Task goal:
Begin at the line containing "The height and" in the records below, end at the line containing "the Suffix folder", and retype each line in that span exactly. No other line and no image should appear.

Material for this task:
• • • •
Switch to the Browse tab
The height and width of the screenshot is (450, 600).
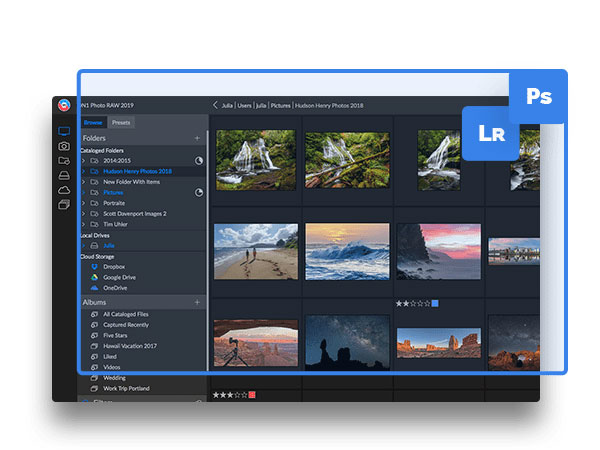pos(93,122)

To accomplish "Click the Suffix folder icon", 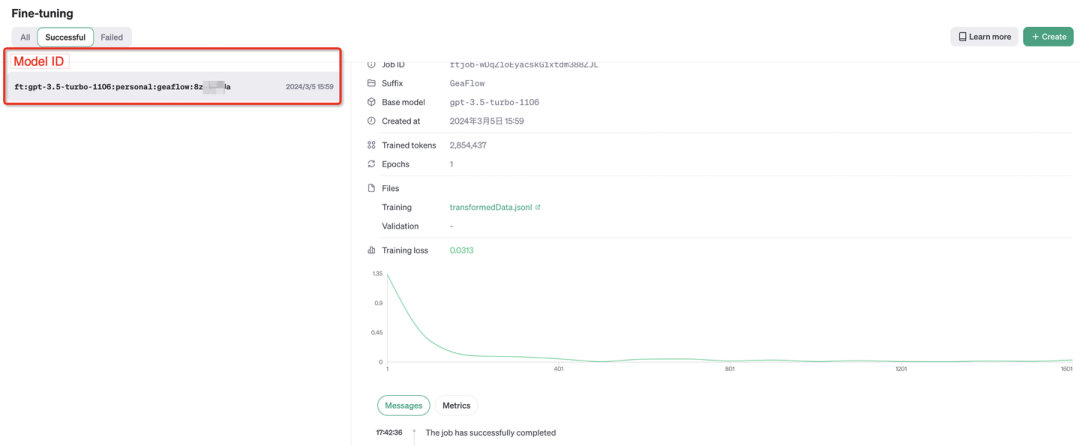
• • • •
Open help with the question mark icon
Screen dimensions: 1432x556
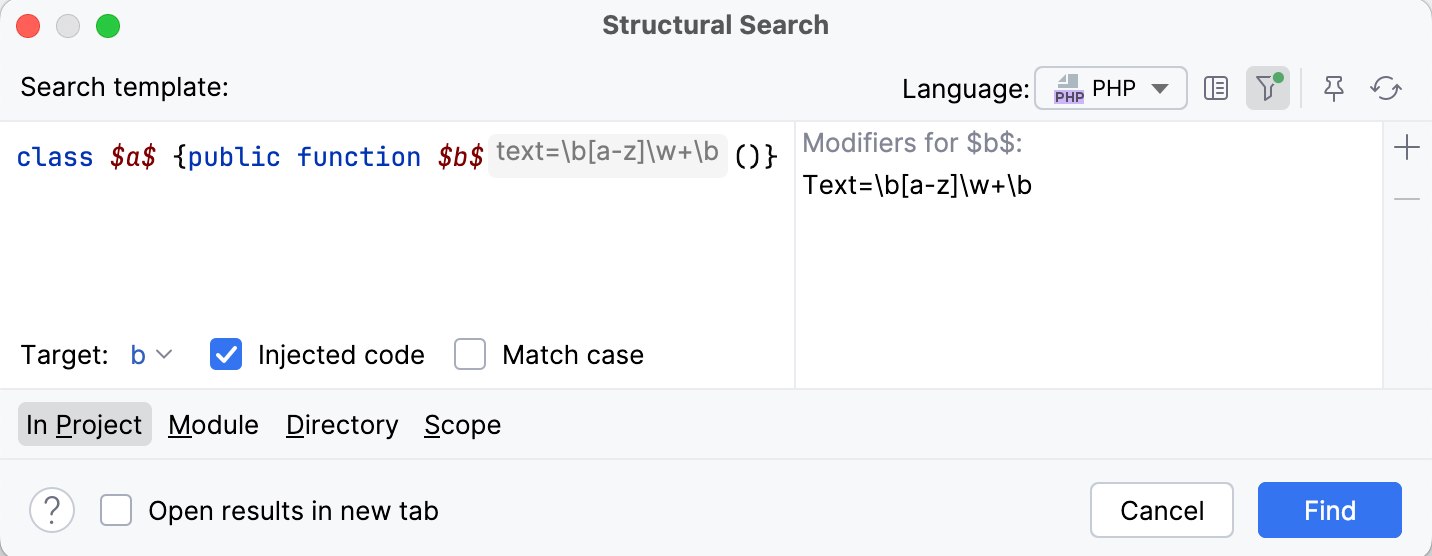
• • • •
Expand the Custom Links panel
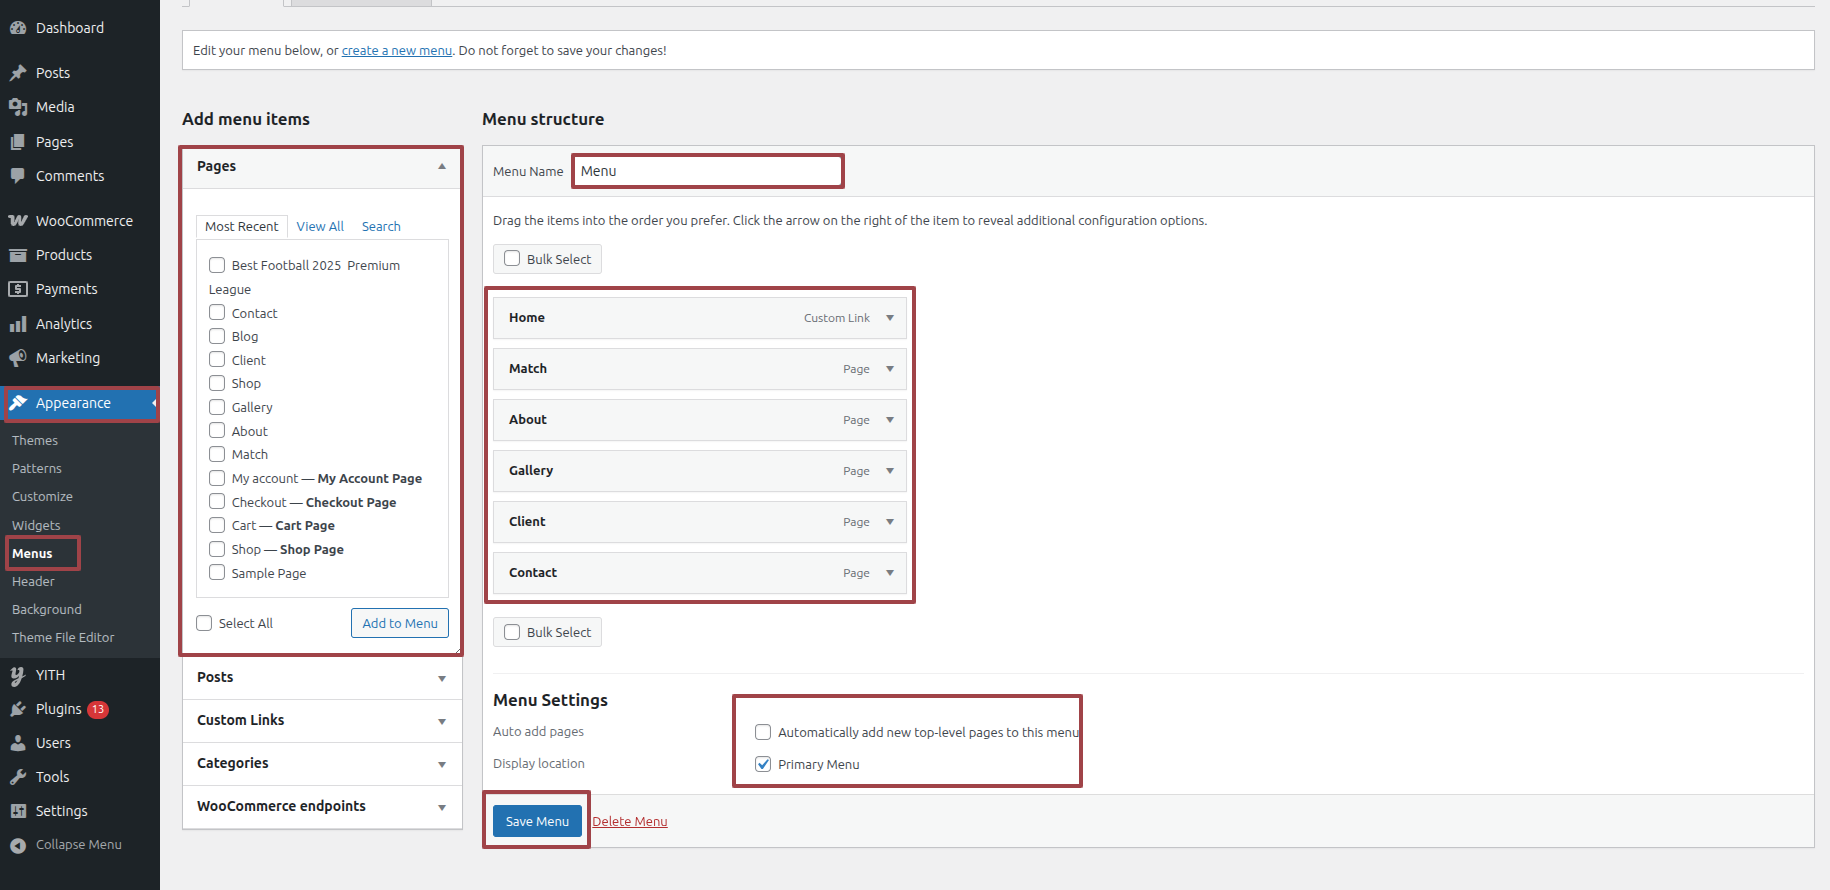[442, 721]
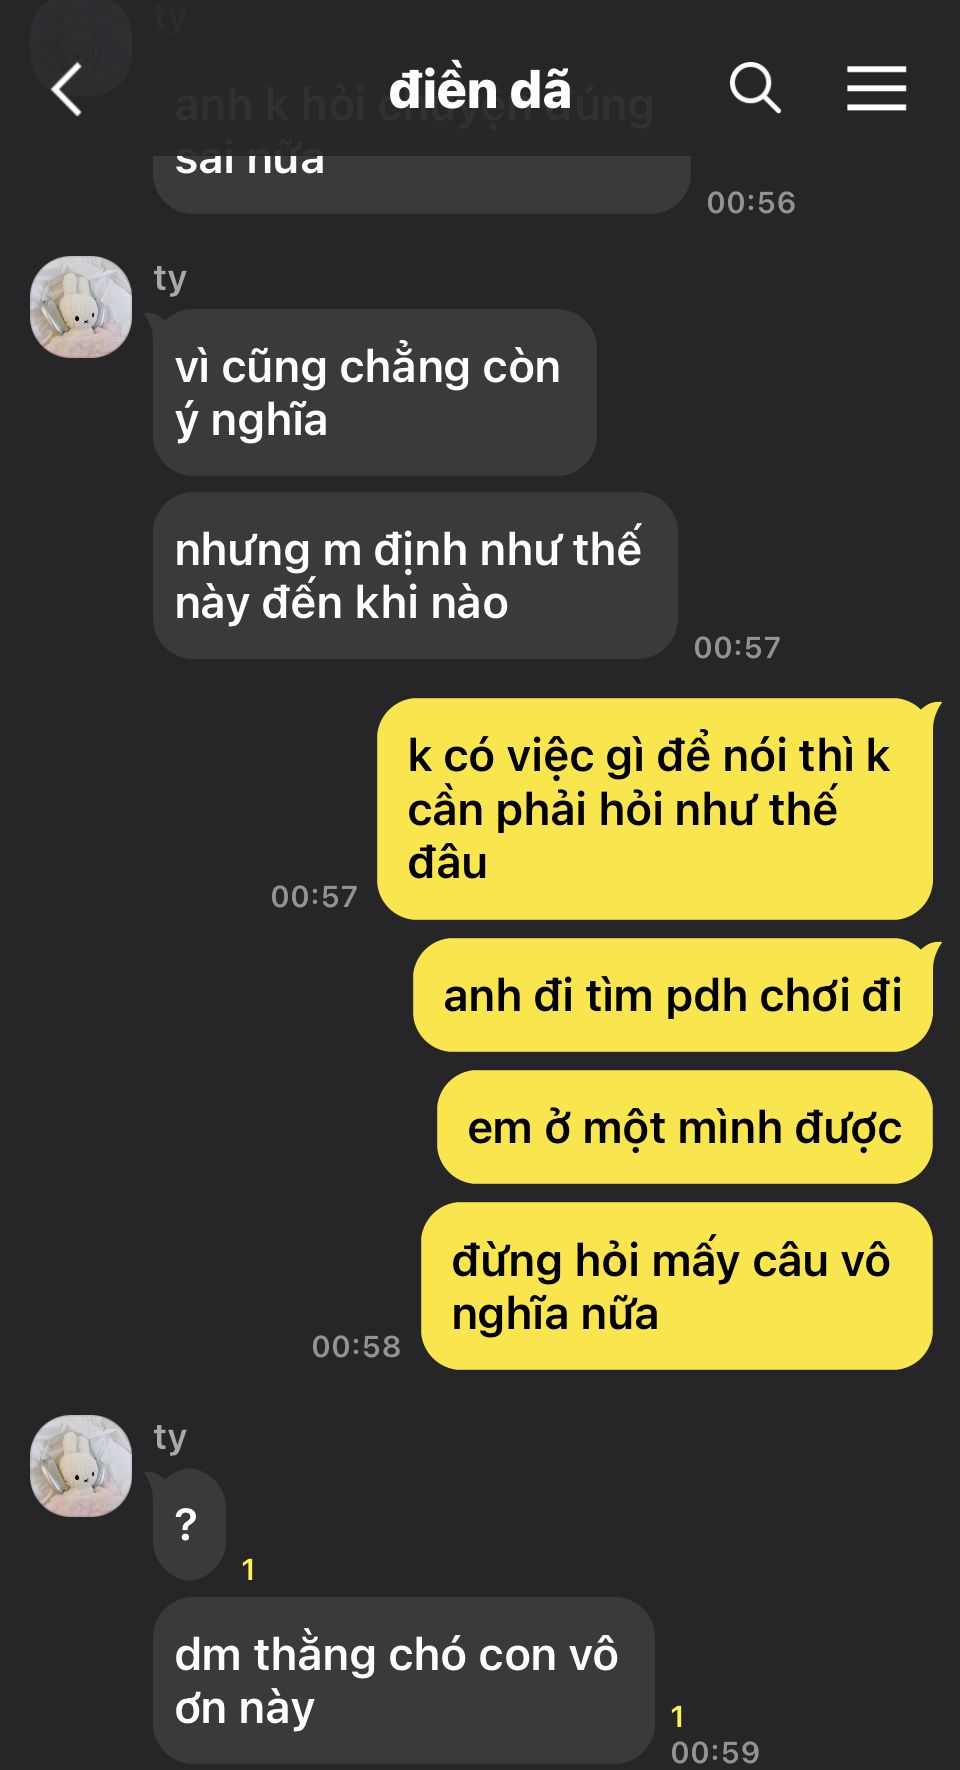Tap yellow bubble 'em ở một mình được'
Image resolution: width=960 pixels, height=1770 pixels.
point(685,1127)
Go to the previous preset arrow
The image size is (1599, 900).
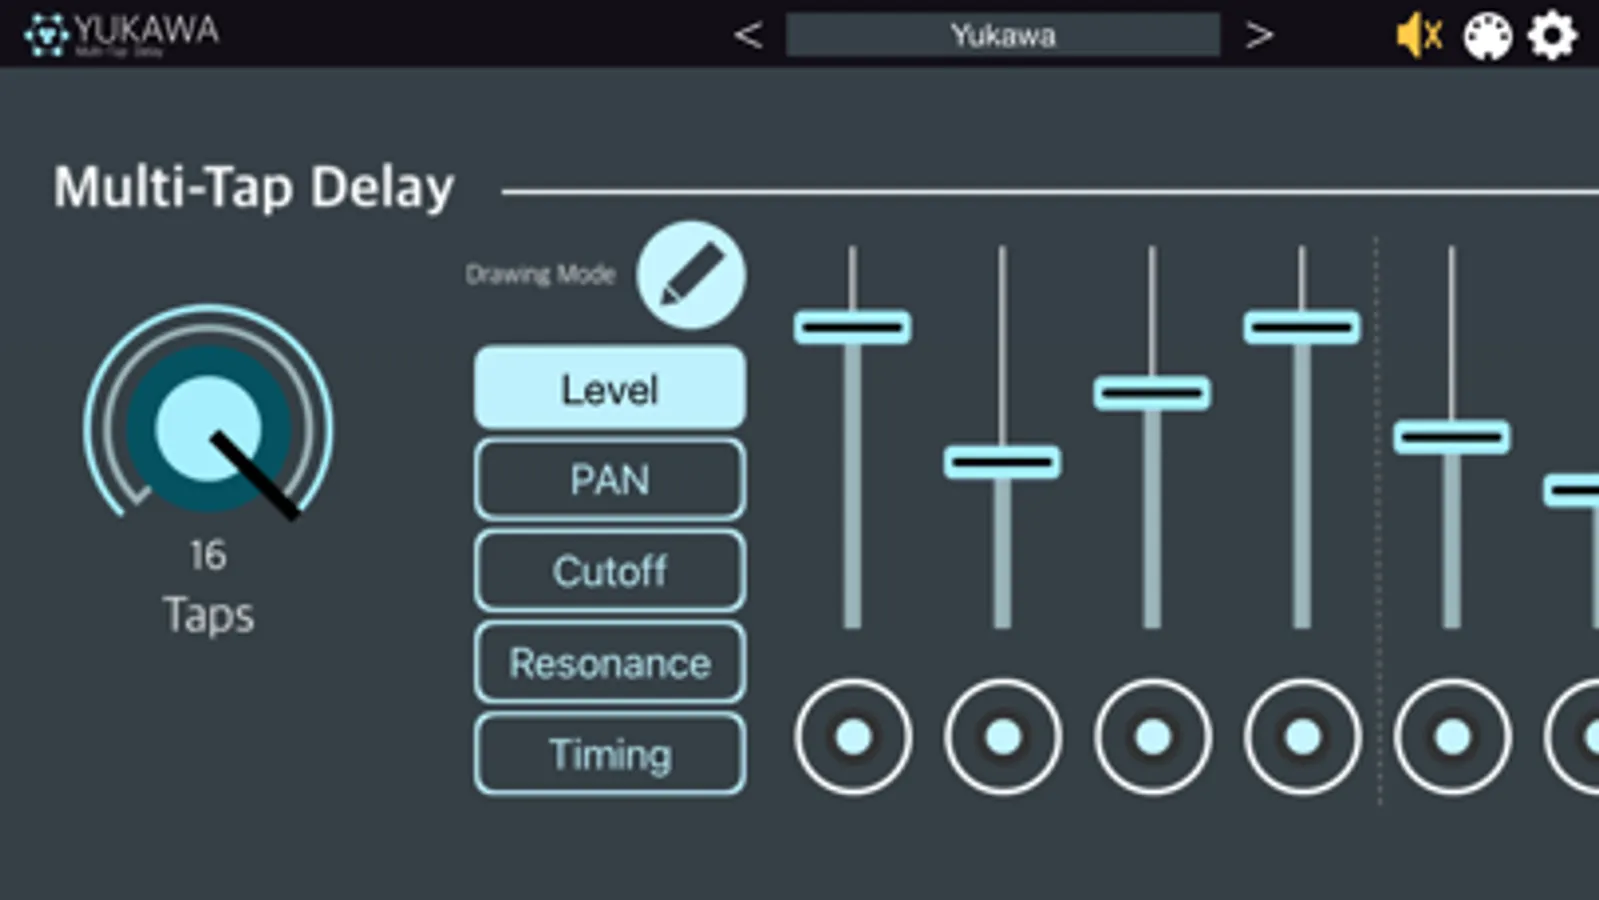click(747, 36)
• • • •
Answer for the task:
The height and width of the screenshot is (450, 600).
pos(93,122)

To accomplish "Click the Suffix folder icon", 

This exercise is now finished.